Taking his audience on a slide-show journey through the history of cartooning in America, MacGregor cited Ben Franklin as creator of the first American cartoon, which was published in the Pennsylvania Gazette. “Franklin’s ‘Join, or Die’ cartoon depicted the colonies as a severed snake that would come back to life if its pieces were rejoined,” he said. “It urged the separated colonies to join together for war.”

Stopping off in New York City, he recalled the legendary cartoonist Thomas Nast, “who gave us the elephant of the Republican Party and the image of Uncle Sam. Nast had a field day with Boss Tweed and Tammany Hall,” he said.

No history of cartooning would be complete without a nod to ‘Ding’ Darling, “who is right in our own back yard,” MacGregor said. “He won a Pulitzer for cartooning, and his cartoons appeared on the front page of the Des Moines Register. What a guy.”

MacGregor takes particular pride in one of his political cartoons, about President Ronald Reagan. “I called it Big Ron’s Body Shop,” he said. “It pictures a machine that transforms Democratic Donkeys into Republican Elephants.” The cartoon was featured on the cover of the Best Editorial Cartoons of the Year, 1982 edition.

One of MacGregor’s cartoons, about President George H. W. Bush, ended up in the former president’s hands. “He called me—a guy in Ft. Myers—from Kennebunkport. He said ‘I got your cartoon. It’s great.’ It was a thrill. But that’s the kind of guy he was, very personable.”

MacGregor called President Donald Trump “a nightmare and a dream at the same time. My deadline is Thursday at 9 a.m., and my cartoon runs on Sunday,” he said. “But between Thursday and Sunday, Trump keeps tweeting, and his tweets change, so I have to be careful.”

MacGregor confesses to receiving occasional telephone calls from angry readers. “I hold the phone and let them talk, and then we agree to disagree. But I believe an editorial cartoonist is supposed to make you think,” he said.

Responding to a question about being labeled by Trump as “an enemy of the people,” MacGregor said, “It’s a worrisome thing. [Journalists’ murders in] Norway and Maryland were scary. Being an enemy is a risk. But drawing an editorial cartoon is the 1st amendment at its best. The cartoonist can say so much in just seconds.”

In answer to another question, MacGregor praised the News-Press for its support of his work. “In all my years at the News-Press, never once was I told that I couldn’t run a cartoon. That’s a true statement, not fake news. I was blessed to have a publisher and editor who had the guts to stand up for me.”

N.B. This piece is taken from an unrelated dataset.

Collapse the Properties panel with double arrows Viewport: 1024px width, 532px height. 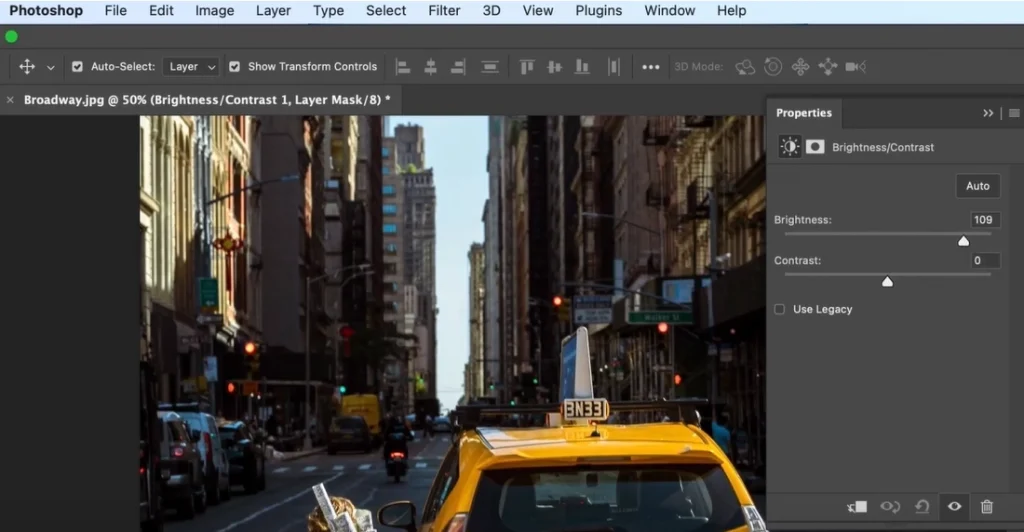point(988,113)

After MacGregor’s presentation, the Democratic Club of the Islands changed its name. By a majority vote of 97 percent to 3 percent, the club is now called the Progressive Club of the Islands.

The Progressive Club of the Islands invites Islanders to its upcoming events: Happy Hour, 4 p.m., March 7, at Traders Café; a general meeting, featuring Maria Cardenas, Catholic Charities Case Worker for Immigrations Services, 7 p.m. March 21, at the Community House; and a pot-luck meeting on April 18, also at the Community House.